Native freshwater fish in habitats over 700,000 square kilometres from Busselton to Geraldton to Northam will be surveyed for the first time by researchers at The University of Western Australia and the Department of Fisheries.
The massive survey, which includes species listed as critically endangered and vulnerable to extinction, will determine if there is a serious large-scale decline in freshwater fish biodiversity in WA, as research suggests.
UWA researcher Dr Craig Lawrence said native fish played an important role in the ecosystem. As they eat mosquito larvae, the most immediate concern is the impact that their loss could have on Ross River virus and Barmah Forest virus in humans. In the longer term with climate change, dengue fever and malaria could become a concern if the natural predators of mosquitoes (native fish) are no longer present in water bodies.
The survey will be carried out as part of an $850,000 research grant from the State Government and will also involve UWA researcher Associate Professor Phil Vercoe.
Dr Lawrence said $150,000 of the funding would be used to undertake DNA testing of native fish to determine genetic variation among populations. "This will support our restocking efforts and enable us to focus on those populations at greatest risk of extinction," he said.
The researchers will work with native freshwater species such as minnows, pygmy perch, night fish and Balston's perch. An artificial stream will be built at the Department of Fisheries' Pemberton Freshwater Research Centre.
"This funding will enable significant infrastructure modifications to our lab to increase native fish breeding/production and environmental control. We will also be constructing an artificial wetland for teaching and research at the Aquaculture and Native Fish Breeding Laboratory at the UWA Shenton Park Field Station," Dr Lawrence said.
"Native fish are endemic to the south west of the State but populations on the Swan coastal plain are now fragmented and a recent honours project by UWA student Jenny Major showed they were absent from many of the 30 waterbodies in Perth that she sampled.
"Is this result due to the small sample size, or is it indicative of a serious large scale decline in freshwater fish biodiversity in WA? This funding will be used to undertake the survey to answer this question."
UWA has been working with the Department of Fisheries since the late 1990s to develop techniques for breeding and rearing several species of native fish. This includes the development of the UWA Shenton Park collaborative facility (Aquaculture and Native Fish Breeding Laboratory) since 1994, the largest facility of its type in Australia.
Existing departmental and University facilities will be modified to increase freshwater native fish production for restocking water bodies.

DATA SUPPLIED —
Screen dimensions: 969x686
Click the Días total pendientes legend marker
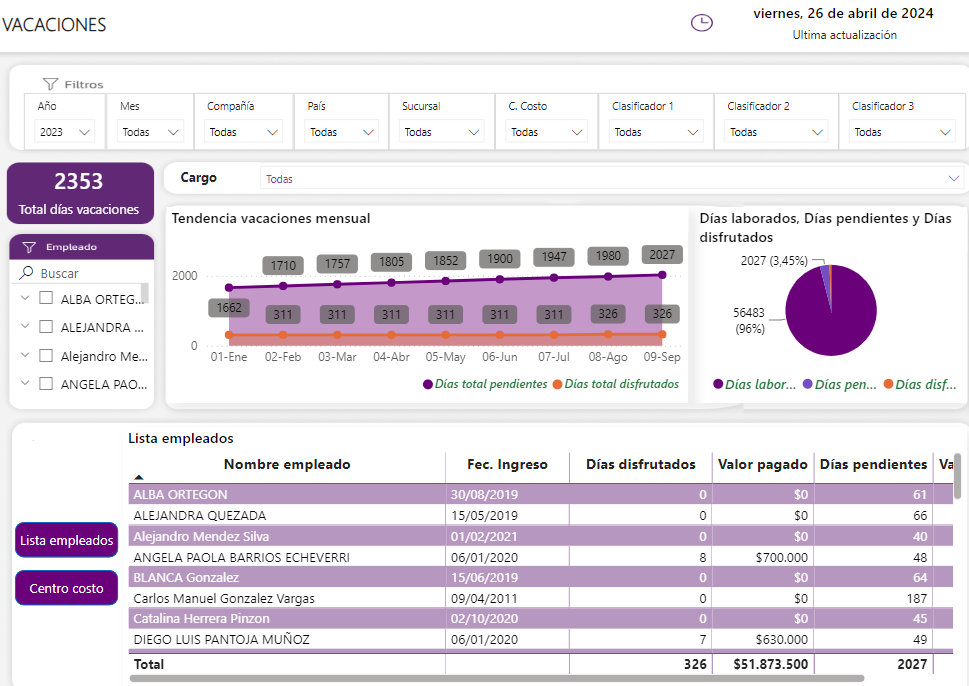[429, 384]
--
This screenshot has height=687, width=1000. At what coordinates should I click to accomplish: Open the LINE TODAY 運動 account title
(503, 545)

TASKS AND EXERCISES —
1. Using the freshwater fish survey article, decide whether each statement agrees with it: (a) The $850,000 research grant comes from the State Government. (b) The whole grant will be spent on DNA testing of native fish. (c) The artificial stream will be built at the UWA Shenton Park Field Station. Answer yes or no for each, and quote the words from the article that decide it.
2. Reproduce the freshwater fish survey article word for word from "Native freshwater fish" to "in water bodies.".
3. Answer these questions from the freshwater fish survey article:
(a) How large an area of habitat will the survey cover?
(b) How many Perth waterbodies did Jenny Major sample?
(c) Which native freshwater species are named as ones the researchers will work with?

SOLUTIONS IN ORDER —
1.
(a) Yes: "an $850,000 research grant from the State Government"
(b) No: "$150,000 of the funding would be used to undertake DNA testing of native fish"
(c) No: "An artificial stream will be built at the Department of Fisheries' Pemberton Freshwater Research Centre."

2.
Native freshwater fish in habitats over 700,000 square kilometres from Busselton to Geraldton to Northam will be surveyed for the first time by researchers at The University of Western Australia and the Department of Fisheries.
The massive survey, which includes species listed as critically endangered and vulnerable to extinction, will determine if there is a serious large-scale decline in freshwater fish biodiversity in WA, as research suggests.
UWA researcher Dr Craig Lawrence said native fish played an important role in the ecosystem. As they eat mosquito larvae, the most immediate concern is the impact that their loss could have on Ross River virus and Barmah Forest virus in humans. In the longer term with climate change, dengue fever and malaria could become a concern if the natural predators of mosquitoes (native fish) are no longer present in water bodies.

3.
(a) Over 700,000 square kilometres, from Busselton to Geraldton to Northam.
(b) 30.
(c) Minnows, pygmy perch, night fish and Balston's perch.